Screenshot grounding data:
※ ※ ※

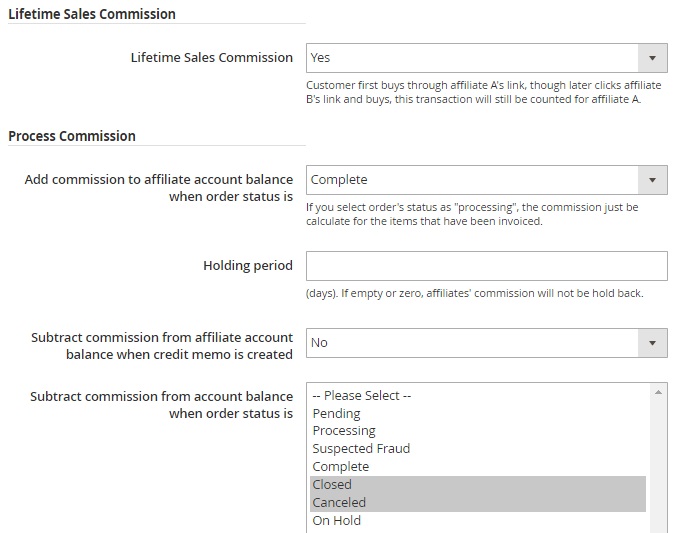The height and width of the screenshot is (533, 689).
Task: Choose Processing in the order status list
Action: click(x=343, y=431)
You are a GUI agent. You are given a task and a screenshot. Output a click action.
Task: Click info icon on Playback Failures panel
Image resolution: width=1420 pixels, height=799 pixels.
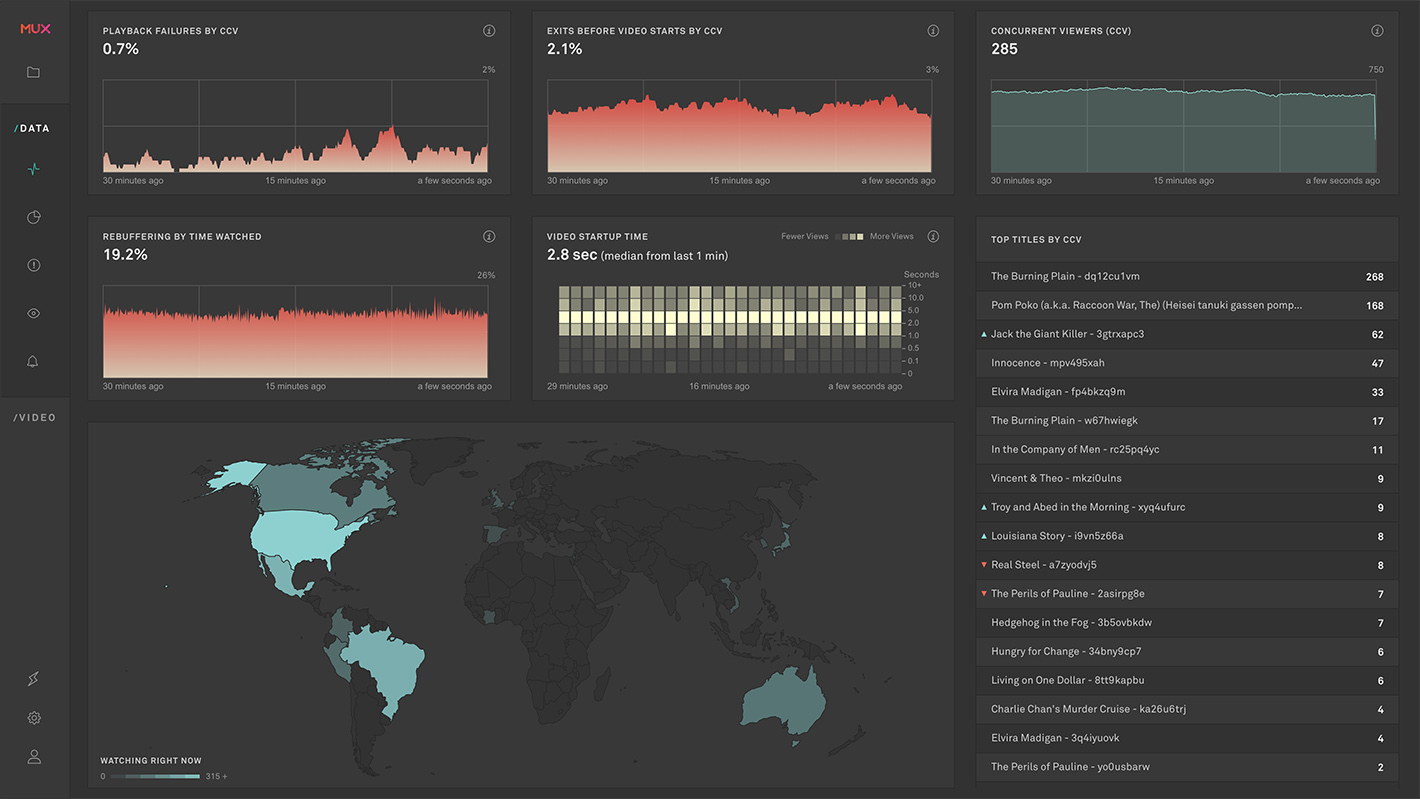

※ ※ ※

In the records above, find the line with "You are a GUI" and copy from it through the last line exactly, without the pictures.

SOLUTION FOR THIS EXERCISE:
You are a GUI agent. You are given a task and a screenshot. Output a click action.
Task: Click info icon on Playback Failures panel
Image resolution: width=1420 pixels, height=799 pixels.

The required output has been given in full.